Security Keys Could Kill The CAPTCHA

John Lister's picture

Humans as a whole spend 500 years each day completing CAPTCHA challenges according to a new estimate. The company behind the claim says USB security devices would be a more sensible way to confirm somebody is a human.

The data from Cloudflare is about CAPTCHAs: Completely Automated Public Turing test to tell Computers and Humans Apart. It's tests such as recognizing a string of letters on an unclear background or picking out images that contain a particular thing such as a boat or traffic light.
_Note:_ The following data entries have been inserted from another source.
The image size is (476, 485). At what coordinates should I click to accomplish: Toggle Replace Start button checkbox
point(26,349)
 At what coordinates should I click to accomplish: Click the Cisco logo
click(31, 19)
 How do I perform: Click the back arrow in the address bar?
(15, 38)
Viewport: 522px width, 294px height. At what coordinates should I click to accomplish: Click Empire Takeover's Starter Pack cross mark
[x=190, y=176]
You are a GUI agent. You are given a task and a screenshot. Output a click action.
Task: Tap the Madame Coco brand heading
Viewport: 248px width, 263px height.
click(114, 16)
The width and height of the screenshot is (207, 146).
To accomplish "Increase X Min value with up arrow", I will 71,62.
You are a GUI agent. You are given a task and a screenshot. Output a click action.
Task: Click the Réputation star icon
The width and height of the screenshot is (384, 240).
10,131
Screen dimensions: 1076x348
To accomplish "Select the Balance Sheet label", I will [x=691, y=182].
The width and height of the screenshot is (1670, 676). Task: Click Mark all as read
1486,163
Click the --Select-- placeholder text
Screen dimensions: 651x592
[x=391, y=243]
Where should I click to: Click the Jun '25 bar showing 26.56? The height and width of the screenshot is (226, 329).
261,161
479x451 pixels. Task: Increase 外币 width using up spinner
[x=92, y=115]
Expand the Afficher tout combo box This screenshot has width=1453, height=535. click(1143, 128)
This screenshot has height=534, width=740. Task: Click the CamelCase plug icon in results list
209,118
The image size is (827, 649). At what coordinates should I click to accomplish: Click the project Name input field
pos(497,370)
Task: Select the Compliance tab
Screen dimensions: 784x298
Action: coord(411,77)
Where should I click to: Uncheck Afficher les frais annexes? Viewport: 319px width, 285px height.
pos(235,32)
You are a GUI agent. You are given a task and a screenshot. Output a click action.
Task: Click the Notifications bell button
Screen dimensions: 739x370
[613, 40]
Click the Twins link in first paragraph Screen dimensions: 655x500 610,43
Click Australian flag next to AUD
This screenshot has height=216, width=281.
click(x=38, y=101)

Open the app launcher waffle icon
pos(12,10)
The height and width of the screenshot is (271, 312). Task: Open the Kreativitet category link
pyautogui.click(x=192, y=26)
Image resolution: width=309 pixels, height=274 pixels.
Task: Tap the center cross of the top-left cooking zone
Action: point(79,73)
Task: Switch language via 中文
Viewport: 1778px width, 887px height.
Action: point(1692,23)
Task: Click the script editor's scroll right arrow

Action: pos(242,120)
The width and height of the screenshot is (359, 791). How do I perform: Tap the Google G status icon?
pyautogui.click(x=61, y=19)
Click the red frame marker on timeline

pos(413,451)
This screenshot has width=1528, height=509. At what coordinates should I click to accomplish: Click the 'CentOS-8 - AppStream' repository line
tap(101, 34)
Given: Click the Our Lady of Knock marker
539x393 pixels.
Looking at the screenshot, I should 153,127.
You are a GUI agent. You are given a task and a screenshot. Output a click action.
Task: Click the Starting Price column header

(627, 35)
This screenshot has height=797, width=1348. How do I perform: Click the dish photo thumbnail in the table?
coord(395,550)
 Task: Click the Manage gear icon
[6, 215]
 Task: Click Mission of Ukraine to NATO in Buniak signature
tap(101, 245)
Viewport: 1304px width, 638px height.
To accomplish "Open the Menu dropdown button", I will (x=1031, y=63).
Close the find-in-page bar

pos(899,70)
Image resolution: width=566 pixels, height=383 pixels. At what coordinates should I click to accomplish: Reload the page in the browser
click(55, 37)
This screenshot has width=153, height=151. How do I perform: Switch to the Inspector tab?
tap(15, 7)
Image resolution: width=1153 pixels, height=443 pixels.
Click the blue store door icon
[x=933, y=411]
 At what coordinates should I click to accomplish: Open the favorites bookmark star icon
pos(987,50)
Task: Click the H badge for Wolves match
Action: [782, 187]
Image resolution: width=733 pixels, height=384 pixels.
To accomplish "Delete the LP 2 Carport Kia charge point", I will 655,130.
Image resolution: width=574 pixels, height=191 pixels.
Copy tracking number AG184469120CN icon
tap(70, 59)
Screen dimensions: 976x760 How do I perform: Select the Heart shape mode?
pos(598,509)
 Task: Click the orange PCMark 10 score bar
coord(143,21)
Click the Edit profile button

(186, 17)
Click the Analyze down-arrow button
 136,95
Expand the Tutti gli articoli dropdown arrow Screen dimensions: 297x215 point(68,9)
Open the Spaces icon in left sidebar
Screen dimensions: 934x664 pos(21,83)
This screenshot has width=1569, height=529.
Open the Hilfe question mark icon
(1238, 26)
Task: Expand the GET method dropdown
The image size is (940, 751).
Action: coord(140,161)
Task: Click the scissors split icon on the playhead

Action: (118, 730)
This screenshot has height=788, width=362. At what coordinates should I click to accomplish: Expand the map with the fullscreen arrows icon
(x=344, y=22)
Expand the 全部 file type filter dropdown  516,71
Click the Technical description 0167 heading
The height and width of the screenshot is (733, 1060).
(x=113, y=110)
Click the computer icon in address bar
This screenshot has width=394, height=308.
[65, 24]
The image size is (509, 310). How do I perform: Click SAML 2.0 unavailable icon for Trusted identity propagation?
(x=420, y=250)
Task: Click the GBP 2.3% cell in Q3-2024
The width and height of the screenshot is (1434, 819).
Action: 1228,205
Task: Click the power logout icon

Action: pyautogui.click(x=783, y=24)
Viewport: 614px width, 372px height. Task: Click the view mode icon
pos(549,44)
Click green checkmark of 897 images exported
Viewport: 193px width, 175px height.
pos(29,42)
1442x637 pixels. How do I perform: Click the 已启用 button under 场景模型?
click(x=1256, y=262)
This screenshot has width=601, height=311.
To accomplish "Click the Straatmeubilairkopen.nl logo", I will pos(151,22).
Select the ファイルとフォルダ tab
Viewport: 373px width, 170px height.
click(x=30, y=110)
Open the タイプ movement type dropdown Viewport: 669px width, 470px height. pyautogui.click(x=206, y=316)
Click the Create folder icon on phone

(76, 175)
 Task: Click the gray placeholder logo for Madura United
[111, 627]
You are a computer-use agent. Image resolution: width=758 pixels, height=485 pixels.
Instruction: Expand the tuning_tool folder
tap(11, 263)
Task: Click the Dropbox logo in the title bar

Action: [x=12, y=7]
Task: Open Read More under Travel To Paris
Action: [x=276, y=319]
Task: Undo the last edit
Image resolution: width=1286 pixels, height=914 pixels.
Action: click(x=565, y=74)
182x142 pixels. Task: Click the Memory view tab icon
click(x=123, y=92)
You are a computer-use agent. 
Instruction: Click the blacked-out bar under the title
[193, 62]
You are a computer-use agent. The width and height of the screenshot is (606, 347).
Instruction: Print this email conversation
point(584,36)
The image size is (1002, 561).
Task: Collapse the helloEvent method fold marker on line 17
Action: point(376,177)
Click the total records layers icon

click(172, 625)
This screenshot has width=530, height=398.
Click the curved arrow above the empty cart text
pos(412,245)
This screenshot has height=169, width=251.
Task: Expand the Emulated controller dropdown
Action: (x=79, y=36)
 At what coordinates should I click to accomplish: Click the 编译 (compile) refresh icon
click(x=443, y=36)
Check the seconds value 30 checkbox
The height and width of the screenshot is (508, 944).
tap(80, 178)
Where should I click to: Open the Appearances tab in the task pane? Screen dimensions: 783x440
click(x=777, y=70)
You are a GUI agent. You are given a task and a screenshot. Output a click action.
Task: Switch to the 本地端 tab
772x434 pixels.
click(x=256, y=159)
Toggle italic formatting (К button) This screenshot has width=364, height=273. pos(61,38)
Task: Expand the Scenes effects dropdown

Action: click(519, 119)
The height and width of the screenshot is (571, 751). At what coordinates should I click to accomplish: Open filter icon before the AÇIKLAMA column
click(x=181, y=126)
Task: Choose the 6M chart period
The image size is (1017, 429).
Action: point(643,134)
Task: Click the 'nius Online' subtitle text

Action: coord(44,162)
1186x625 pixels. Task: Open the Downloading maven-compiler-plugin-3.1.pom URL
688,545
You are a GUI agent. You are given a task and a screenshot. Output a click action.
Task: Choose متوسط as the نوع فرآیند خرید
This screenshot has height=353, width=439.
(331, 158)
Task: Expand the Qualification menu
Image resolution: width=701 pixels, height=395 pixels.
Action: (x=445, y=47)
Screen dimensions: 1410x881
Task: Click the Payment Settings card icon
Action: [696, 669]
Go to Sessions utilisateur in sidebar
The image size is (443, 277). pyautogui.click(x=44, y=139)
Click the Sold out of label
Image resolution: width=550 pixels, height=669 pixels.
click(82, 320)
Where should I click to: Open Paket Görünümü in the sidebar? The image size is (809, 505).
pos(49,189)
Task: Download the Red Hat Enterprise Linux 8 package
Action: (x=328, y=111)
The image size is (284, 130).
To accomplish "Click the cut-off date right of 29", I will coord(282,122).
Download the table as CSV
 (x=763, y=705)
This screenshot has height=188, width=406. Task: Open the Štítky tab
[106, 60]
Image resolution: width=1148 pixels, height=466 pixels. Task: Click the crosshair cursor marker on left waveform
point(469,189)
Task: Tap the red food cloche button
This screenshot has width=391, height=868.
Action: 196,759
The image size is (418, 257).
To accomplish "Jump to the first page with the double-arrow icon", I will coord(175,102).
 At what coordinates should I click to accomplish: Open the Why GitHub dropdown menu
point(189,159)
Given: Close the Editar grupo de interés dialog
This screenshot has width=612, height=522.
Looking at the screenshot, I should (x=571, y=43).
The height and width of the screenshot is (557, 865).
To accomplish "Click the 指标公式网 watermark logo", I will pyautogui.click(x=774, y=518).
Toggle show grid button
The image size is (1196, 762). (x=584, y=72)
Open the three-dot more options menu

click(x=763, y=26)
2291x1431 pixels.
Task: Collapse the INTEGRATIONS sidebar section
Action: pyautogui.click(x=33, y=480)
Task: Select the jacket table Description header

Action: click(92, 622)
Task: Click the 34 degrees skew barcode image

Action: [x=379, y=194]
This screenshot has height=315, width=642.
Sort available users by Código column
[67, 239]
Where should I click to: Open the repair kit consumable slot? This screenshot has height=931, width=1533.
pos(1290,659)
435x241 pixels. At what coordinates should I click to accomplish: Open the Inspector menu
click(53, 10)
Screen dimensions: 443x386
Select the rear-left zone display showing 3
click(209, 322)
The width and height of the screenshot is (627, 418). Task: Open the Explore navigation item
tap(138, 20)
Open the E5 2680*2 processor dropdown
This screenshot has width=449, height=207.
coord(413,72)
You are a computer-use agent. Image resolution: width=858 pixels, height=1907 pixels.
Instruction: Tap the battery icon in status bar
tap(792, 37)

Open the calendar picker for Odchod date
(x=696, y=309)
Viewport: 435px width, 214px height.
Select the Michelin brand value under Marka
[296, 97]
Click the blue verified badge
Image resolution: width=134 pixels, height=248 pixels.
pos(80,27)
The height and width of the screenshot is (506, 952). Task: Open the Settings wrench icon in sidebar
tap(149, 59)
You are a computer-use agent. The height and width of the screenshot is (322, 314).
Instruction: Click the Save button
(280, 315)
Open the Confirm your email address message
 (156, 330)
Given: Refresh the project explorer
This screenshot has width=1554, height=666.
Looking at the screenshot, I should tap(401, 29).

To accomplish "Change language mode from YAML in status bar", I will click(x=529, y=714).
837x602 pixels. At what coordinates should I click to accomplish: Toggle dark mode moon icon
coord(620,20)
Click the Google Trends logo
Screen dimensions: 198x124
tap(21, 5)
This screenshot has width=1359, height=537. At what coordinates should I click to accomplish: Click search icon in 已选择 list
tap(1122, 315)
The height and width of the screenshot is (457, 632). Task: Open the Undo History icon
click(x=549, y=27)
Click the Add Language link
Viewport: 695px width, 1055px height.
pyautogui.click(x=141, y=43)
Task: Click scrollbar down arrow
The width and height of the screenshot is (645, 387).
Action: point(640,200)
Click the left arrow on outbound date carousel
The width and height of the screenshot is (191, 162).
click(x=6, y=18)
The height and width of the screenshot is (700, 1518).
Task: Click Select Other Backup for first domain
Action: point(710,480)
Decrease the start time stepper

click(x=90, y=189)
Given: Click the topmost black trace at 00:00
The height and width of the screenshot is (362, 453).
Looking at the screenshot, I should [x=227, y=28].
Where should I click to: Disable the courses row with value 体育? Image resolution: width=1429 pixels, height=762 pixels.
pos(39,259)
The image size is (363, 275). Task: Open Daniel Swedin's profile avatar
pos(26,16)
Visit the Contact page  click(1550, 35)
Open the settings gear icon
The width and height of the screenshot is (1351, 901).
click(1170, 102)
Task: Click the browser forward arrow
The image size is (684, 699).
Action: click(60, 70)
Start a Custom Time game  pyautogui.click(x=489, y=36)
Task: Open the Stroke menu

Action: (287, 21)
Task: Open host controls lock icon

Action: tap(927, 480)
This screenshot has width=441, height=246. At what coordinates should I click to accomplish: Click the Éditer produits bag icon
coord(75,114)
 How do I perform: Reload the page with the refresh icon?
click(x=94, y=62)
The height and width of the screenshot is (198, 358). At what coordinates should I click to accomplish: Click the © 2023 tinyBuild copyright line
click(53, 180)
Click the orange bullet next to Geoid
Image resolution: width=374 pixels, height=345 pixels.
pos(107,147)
The idea is to limit automated visits to a web page or form submissions, for example to limit attempts to bring down a web page or often as a way to prevent spam being submitted on a page with user generated content (such as comments). The tests are supposed to be something that's simple for a human but difficult for a computer, often combining image recognition and reasoning.

32 Seconds To Beat

Cloudflare says its studies show the average person takes 32 seconds to complete a CAPTCHA. It calculates that, based on assumption of users seeing one every 10 days, the total time spent each day is around 500 years. (Source:

It says this brings a string of problems beyond wasted time, including frustration on small-screen devices, accessibility challenges, and cultural confusion as the appearance and name of things like taxicabs and fire hydrants varies widely around the world.

"I Am Human" Test Remains

Instead, it's proposing a two-stage test. The first is the familiar ticking a box to confirm "I am human." That may sound a ridiculous test but in practice an online "robot" will usually move the cursor in a predictable manner without the slight unpredictable wobble of a human operating a mouse or tapping a screen.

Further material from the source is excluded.